**EXERCISE BRIEF:**
Begin with the first line of the listing and quote every line through the one containing "The width and height of the screenshot is (700, 360)."; give only those lines.

PROVIDED RECORDS below:

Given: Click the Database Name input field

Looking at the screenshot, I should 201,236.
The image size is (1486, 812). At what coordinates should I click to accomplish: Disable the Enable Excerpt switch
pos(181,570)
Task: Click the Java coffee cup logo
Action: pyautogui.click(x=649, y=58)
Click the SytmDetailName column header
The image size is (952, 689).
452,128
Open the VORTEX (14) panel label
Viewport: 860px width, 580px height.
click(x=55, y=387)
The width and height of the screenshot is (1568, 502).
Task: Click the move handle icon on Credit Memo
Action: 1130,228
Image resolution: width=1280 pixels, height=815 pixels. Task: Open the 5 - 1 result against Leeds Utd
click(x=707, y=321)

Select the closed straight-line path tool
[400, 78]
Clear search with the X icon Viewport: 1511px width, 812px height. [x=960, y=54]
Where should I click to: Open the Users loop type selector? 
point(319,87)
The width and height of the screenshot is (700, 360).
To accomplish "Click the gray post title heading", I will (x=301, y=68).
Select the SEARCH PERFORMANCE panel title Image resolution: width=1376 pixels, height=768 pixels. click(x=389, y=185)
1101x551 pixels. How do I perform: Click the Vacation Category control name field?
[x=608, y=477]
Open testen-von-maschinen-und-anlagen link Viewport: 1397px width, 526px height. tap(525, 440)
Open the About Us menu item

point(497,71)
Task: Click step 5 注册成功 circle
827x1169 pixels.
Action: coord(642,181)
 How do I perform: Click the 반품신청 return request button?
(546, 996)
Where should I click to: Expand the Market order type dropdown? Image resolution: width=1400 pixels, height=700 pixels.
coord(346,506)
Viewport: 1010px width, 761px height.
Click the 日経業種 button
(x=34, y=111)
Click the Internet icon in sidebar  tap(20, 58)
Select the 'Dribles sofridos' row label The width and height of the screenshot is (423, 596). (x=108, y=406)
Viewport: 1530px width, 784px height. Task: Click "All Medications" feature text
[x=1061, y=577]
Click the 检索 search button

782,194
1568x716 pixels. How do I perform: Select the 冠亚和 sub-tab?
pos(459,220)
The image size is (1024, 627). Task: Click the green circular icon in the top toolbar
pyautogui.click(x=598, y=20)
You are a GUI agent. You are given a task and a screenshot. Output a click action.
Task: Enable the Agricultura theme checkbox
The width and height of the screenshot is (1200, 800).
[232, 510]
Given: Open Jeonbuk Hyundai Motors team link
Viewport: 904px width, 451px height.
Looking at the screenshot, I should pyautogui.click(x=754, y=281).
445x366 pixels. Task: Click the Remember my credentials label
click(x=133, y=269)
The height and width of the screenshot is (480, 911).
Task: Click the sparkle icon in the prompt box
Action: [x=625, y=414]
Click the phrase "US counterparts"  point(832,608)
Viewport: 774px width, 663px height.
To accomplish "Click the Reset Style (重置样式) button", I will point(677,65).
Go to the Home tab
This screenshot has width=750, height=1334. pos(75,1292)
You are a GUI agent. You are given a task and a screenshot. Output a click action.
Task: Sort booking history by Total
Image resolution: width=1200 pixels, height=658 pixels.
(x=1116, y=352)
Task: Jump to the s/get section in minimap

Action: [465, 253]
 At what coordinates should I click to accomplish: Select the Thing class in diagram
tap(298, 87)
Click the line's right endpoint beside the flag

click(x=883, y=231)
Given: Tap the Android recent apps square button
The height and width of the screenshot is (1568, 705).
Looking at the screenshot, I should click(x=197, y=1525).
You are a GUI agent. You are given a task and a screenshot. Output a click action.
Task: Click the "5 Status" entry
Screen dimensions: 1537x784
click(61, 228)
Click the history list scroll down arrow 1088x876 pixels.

End of PROVIDED RECORDS.

**TASK SOLUTION:**
Given: Click the Database Name input field

Looking at the screenshot, I should 201,236.
The image size is (1486, 812). At what coordinates should I click to accomplish: Disable the Enable Excerpt switch
pos(181,570)
Task: Click the Java coffee cup logo
Action: pyautogui.click(x=649, y=58)
Click the SytmDetailName column header
The image size is (952, 689).
452,128
Open the VORTEX (14) panel label
Viewport: 860px width, 580px height.
click(x=55, y=387)
The width and height of the screenshot is (1568, 502).
Task: Click the move handle icon on Credit Memo
Action: 1130,228
Image resolution: width=1280 pixels, height=815 pixels. Task: Open the 5 - 1 result against Leeds Utd
click(x=707, y=321)

Select the closed straight-line path tool
[400, 78]
Clear search with the X icon Viewport: 1511px width, 812px height. [x=960, y=54]
Where should I click to: Open the Users loop type selector? 
point(319,87)
The width and height of the screenshot is (700, 360).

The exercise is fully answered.